Random examples of potentially significant external trends / events,
apparently not considered, include:
a recent Commonwealth report (Developing Australia - A Regional
Perspective) suggested regional development machinery primarily
responsible to Commonwealth Government agencies;
social development has been just as important to the development of East
Asian societies as has economic factors. Only with the emergence of a middle
class is it being seen as possible to relax the autocratic political style
on which their rapid progress depended (Funbashi Y, 'Asia's great
Awakening', Weekend Australian, 15-16/1/94). In SE Queensland, the
middle class is declining, which could reduce political stability and thus
reduce economic effectiveness;
Australia's security status is being re-assessed less favourably (Dibb P.,
'Asia's Simmering Cauldron could Soon Boil Over', Australian,
19/11/93);
Air cargo airport complexes surrounded by industrial sites are
increasingly being seen as means to address global markets (Whittington D.,
'Joining the Jet Set', Planning, Sep 1993, pp22-23);
a global business culture may be emerging as one key to participation in
global markets because a common culture enhances co-ordination within
enterprises (Mirow M., Competing in Global Industries: Why the Ground Rules
are Changing', Siemens Review, 6/90);
recent studies suggest that land use and transport changes can have a much
smaller effect on pollution than can technological changes (Bae C., 'Air
Quality and Travel Behaviour', Journal of the American Planning
Association, Winter 1993, pp65-74). Creating Our Future
suggested the former approach;
Australia is currently being urged to develop closer relationships in Asia
despite the near universal inability to understand the radically different
cultural basis on which such societies and economies operate. Taking only
one example, power is not equated in much of East Asia with having the right
to make decisions as it is in the West (see Pye J., Asian Power and
Politics, 1985). Rather power is equated with not having to make
decisions, because the powerful have subordinates who will make them.
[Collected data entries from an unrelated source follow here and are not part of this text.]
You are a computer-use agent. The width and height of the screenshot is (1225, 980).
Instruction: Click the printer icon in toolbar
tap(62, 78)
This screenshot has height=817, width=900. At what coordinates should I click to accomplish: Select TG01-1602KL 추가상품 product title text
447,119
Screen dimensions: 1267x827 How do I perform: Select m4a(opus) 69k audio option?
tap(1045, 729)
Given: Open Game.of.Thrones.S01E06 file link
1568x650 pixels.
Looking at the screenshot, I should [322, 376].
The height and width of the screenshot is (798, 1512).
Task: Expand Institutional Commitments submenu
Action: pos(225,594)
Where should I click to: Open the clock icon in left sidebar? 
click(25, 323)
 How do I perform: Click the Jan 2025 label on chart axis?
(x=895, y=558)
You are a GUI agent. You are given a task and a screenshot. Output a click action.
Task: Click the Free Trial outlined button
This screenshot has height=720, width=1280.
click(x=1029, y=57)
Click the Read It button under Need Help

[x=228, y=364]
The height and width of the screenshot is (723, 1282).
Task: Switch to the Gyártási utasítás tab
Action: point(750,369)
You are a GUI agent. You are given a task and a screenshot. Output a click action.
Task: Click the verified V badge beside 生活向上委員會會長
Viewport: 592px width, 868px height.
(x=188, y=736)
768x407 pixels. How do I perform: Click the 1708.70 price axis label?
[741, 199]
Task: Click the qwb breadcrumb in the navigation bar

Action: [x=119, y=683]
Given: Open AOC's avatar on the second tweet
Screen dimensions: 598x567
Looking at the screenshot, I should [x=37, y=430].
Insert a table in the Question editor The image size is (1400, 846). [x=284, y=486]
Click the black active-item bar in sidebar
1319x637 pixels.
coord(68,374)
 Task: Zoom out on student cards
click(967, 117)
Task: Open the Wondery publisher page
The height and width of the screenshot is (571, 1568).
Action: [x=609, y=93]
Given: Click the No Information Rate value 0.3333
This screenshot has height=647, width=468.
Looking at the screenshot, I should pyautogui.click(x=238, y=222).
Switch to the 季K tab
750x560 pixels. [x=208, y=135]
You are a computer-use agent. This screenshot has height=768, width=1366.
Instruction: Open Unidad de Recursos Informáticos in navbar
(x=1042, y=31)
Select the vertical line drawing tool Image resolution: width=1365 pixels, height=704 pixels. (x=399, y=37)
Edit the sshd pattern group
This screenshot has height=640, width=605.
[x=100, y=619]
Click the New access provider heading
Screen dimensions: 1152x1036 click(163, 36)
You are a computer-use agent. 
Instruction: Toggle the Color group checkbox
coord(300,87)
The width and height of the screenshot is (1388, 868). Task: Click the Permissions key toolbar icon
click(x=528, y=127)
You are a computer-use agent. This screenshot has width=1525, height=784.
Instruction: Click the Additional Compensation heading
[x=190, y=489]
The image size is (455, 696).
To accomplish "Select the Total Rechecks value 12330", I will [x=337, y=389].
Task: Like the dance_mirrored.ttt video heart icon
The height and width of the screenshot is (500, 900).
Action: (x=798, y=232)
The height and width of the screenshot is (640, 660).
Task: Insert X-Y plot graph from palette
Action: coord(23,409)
Influence depends on position (which allows control of the agenda) and on
access to information to make helpful suggestions. The community's thinking
about regional development in SE Queensland has already been directly
influenced by such methods for exerting influence (via the MFP process);
improved communications appears likely to reduce some current assumed
requirements for commercial space (eg shopping and banking by computer).
Many of the businesses and jobs which will require large provisions in
future may merely be embryonic at present.